## start Extract

# Packaging Containers for Pastries



## bella (Feb 6, 2001)

Hello once again,

My pastry chef is looking for a cardboard tray on which to place the pastries that people are taking home. He has worked in Italy, and they have a special, rectangular tray on which they place the pastries, and then wrap the tray in paper and tie with a ribbon, so that it looks like a present. He would really like to find a state side supplier of these trays. Does anyone have any ideas of companies that I could contact?
Thanks so much.
Bella


----------



## m brown (May 29, 1999)

who is the supplier in italy? these days it is so easy to ship and order online, there should be no problem getting them to send the boxes here.
i would love to see them. they sound really beautiful.


----------



## bella (Feb 6, 2001)

Crudeau,

Thank you for the wonderful tip to the qualiapaper site. They have some wonderful things. I have copied some of the pages so I can take them in to work for my chef to see. I am sure something will please him. Did you happen to see the "boxes". They look great. I could just imagine someone carrying one our of our restaurant. What an enticement!
Thanks to you both.
Bella


----------



## breadster (Feb 23, 2001)

check out Novacart's "personalized paper"-(products) i think that is what your chef is talking about 

patience with the site- it takes time to load


----------



## bella (Feb 6, 2001)

Kristi,

Thank you so much for the Novacart website information. These trays are exactly what Luigi was looking for for his pastries. I appreciate your help. 

Bella


----------

## end Extract
## start Listed records

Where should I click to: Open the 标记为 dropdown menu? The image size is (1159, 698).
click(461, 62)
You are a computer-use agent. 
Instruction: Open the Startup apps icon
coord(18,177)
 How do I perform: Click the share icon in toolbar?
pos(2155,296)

## end Listed records

Brief 1
According to the thread on pastry packaging, which company's website had the trays the chef was looking for?
Brief 2
Convert the listing into a Markdown table with the columns Number and Listing line, skipping blank lines. Begin at the listing line that contains "You are a computer-use agent." and continue through the last line of the listing.

Final result 1
Novacart

Final result 2
| Number | Listing line |
|---|---|
| 1 | You are a computer-use agent.  |
| 2 | Instruction: Open the Startup apps icon |
| 3 | coord(18,177) |
| 4 |  How do I perform: Click the share icon in toolbar? |
| 5 | pos(2155,296) |